ASEAN’s principal strategic value is its potential to present a united front against China’s naval expansion in the South China Sea. While only four ASEAN members — Vietnam, the Philippines, Malaysia and Brunei — are involved directly in the territorial dispute with China, ASEAN, which has reiterated concerns over the dispute in numerous statements for many years, sees Beijing’s attempt to assert control over the entire South China Sea as the biggest threat to its security. Vietnam has been the most vocal critic in ASEAN of China’s naval aspirations, and it has no choice but to work through the group to counterbalance the Asian giant.
That grim reality motivated Vietnam’s successful effort to broaden the EAS to include the U.S. and Russia when it last served as ASEAN’s chair in 2010.
Vietnam’s relationship with ASEAN was once more troubled.

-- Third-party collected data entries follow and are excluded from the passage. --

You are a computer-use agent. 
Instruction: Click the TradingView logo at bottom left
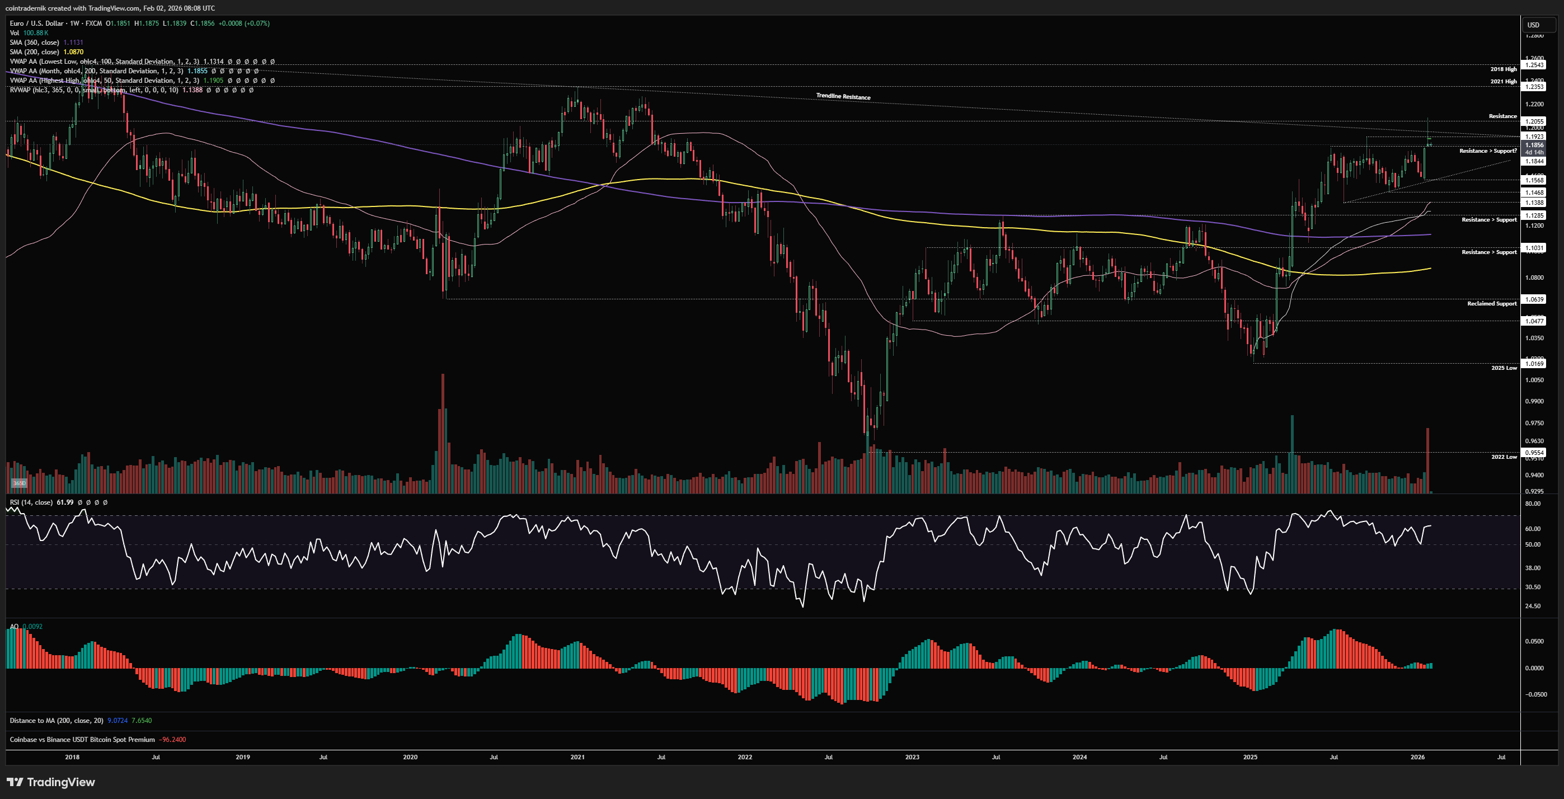(x=51, y=782)
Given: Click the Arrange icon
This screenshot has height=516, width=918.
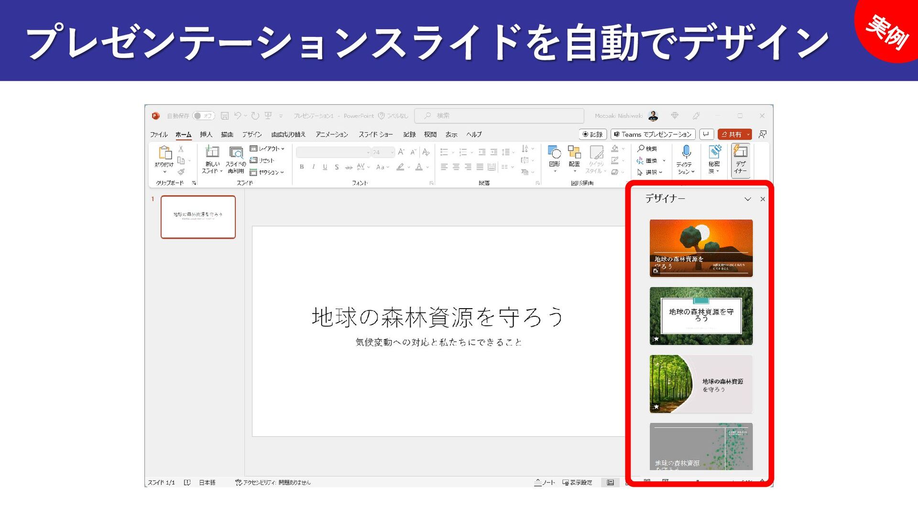Looking at the screenshot, I should [574, 153].
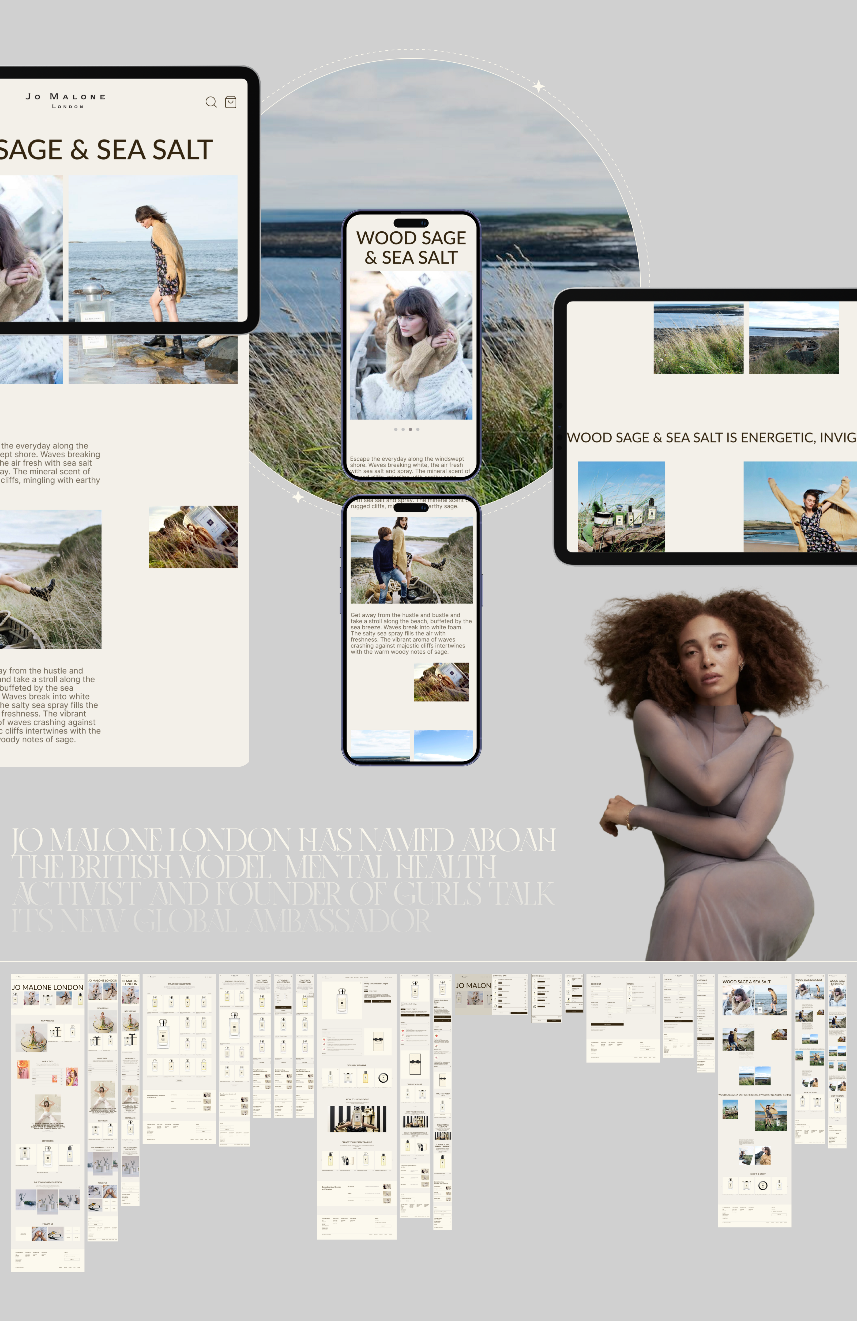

The group originally established as a bulwark against the spread of communism. At ASEAN’s founding meeting in Bangkok in 1967, Singapore’s first foreign minister, S. Rajaratnam, famously said, “If we do not hang together, we will all hang separately,” sounding the alarm over communist infiltration.
The Vietnam War ended in 1975 with the fall of Saigon, or Reunification Day from Hanoi’s point of view, marking the victory of North Vietnam in its long struggle against the U.S.-supported South
In the same year, communist rule spread to Laos and Cambodia, raising fears that all of Southeast Asia would fall under its sway — the so-called domino effect. That looming threat united ASEAN countries in opposition.

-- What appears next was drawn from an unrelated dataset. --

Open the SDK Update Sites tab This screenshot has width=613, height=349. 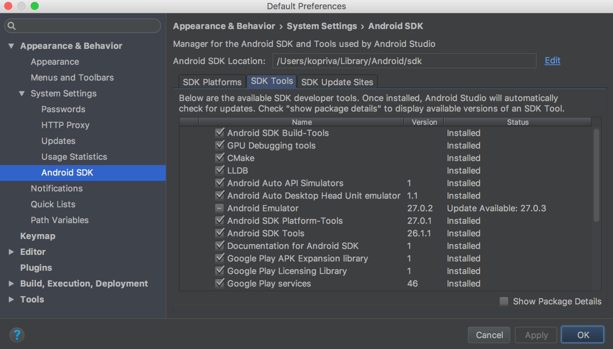[337, 82]
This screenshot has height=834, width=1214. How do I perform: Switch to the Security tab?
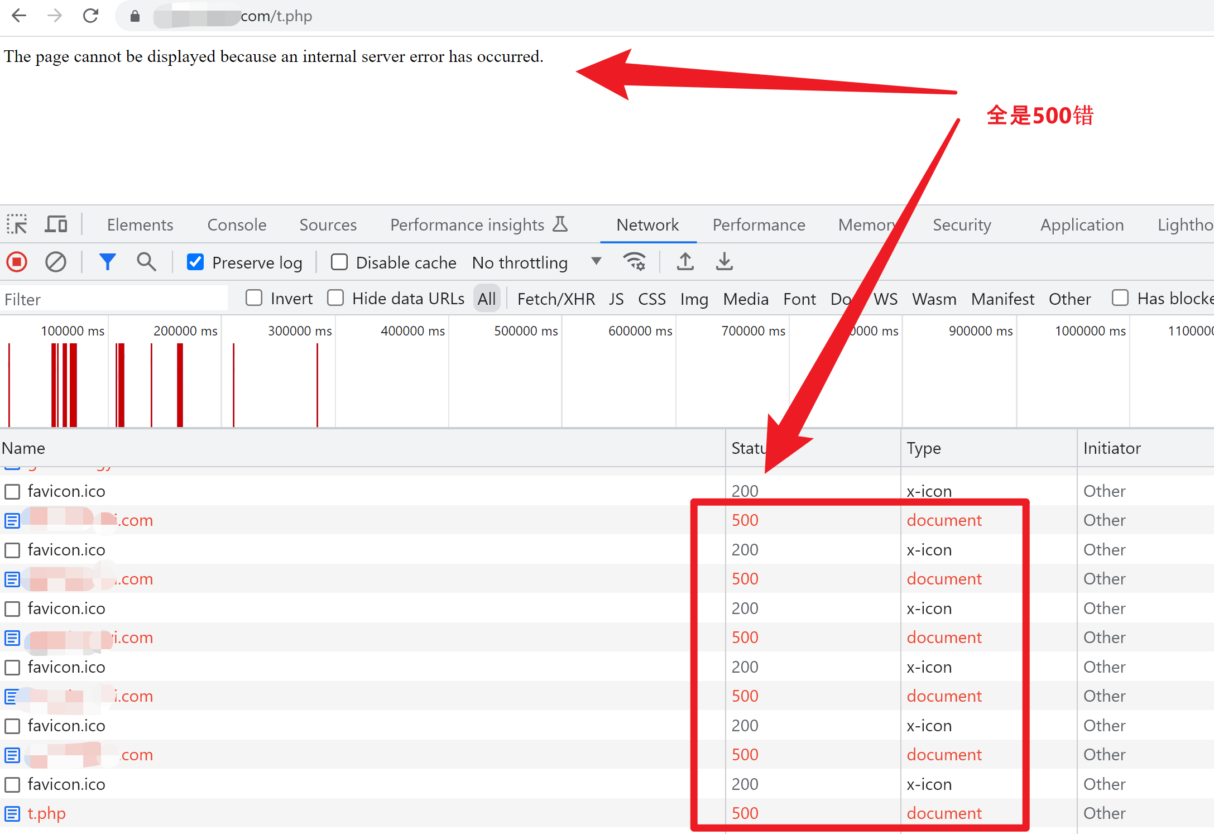(962, 225)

In 1979, Vietnam became embroiled in a border war with China, another member of the communist bloc. With the 1989 collapse of the Berlin Wall, the end of the Cold War and the dissolution of the Soviet Union a year later, Hanoi began to see ASEAN as a potential ally in confronting China.
Kishore Mabubhani, a former permanent secretary of Singapore’s Foreign Ministry, who also served as dean of the National University of Singapore’s Lee Kuan Yew School of Public Policy, has called Vietnam’s decision to join ASEAN in 1995 “one of the biggest ironies in history.”

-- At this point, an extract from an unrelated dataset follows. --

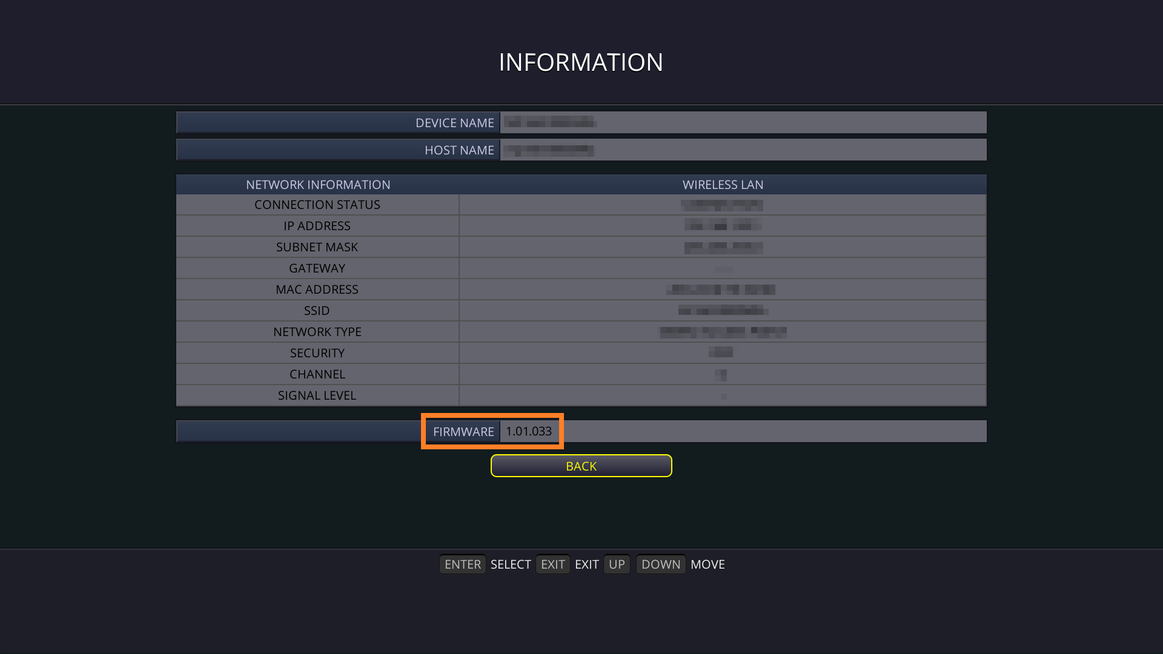
Task: Select the MAC ADDRESS row
Action: point(317,289)
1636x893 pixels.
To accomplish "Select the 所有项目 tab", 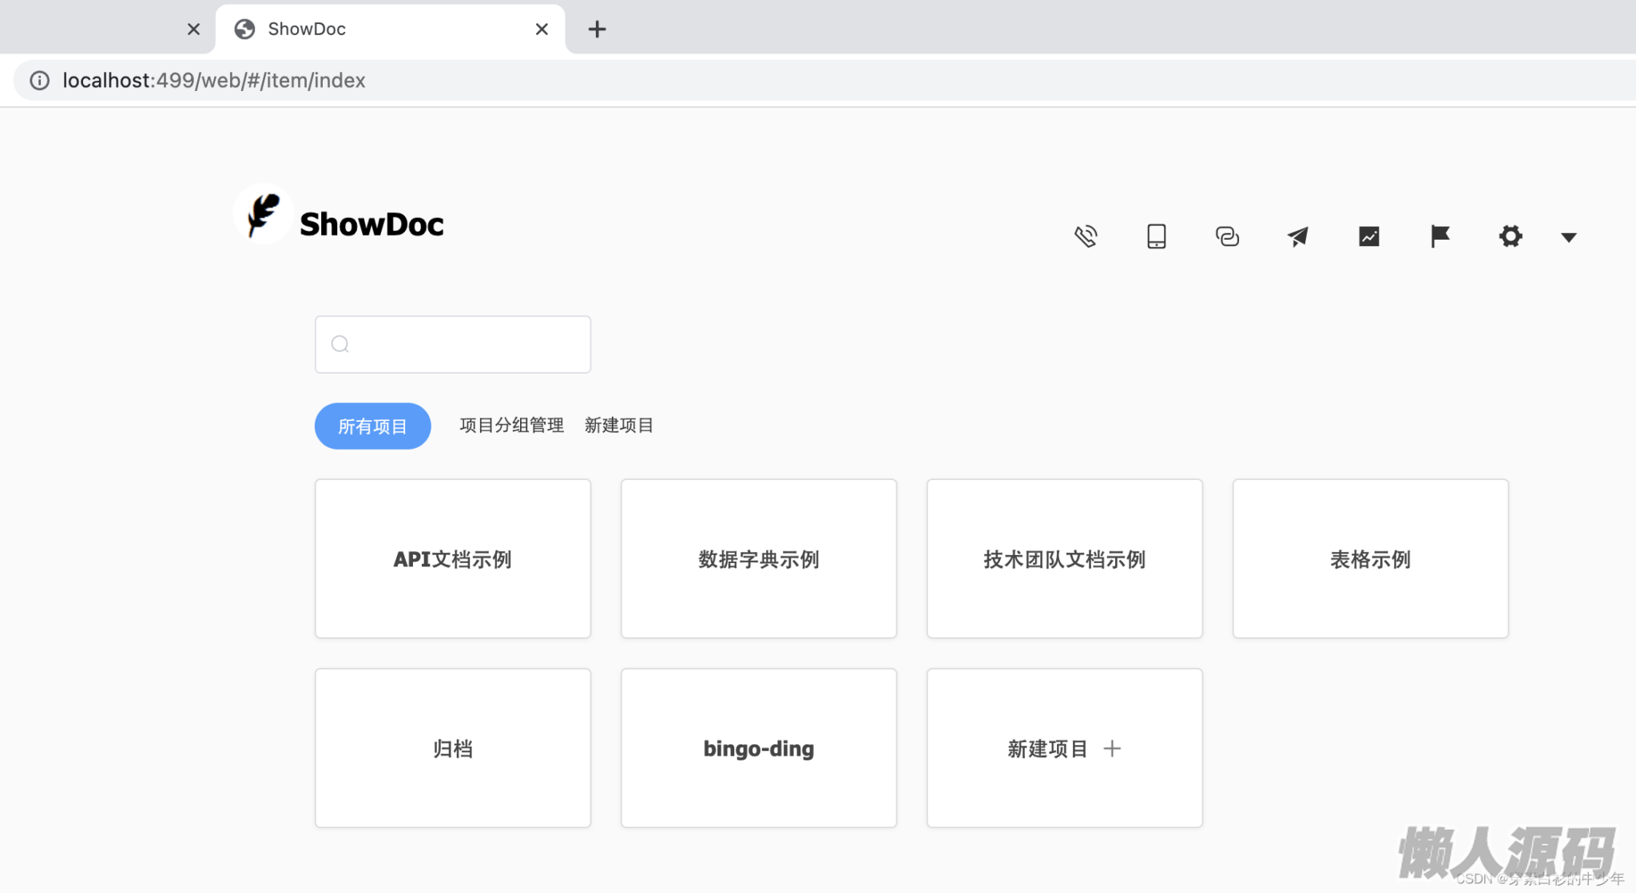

This year, when it again hosts the ASEAN summits, Vietnam hopes to regain the initiative in formulating the code of conduct aimed at reducing tensions in the South China Sea.
But there is little doubt that the galloping coronavirus will force Vietnam to focus more on internal cooperation than on ASEAN’s relations with the outside world, at least for the time being.
The outbreak, which traces back to China, appears to be under control in the country. Now Beijing is wooing ASEAN with medical aid. After the crisis ends, it is likely to offer large dollops of financial assistance. Its charm offensive will sorely test Vietnam’s strategic prowess and finesse.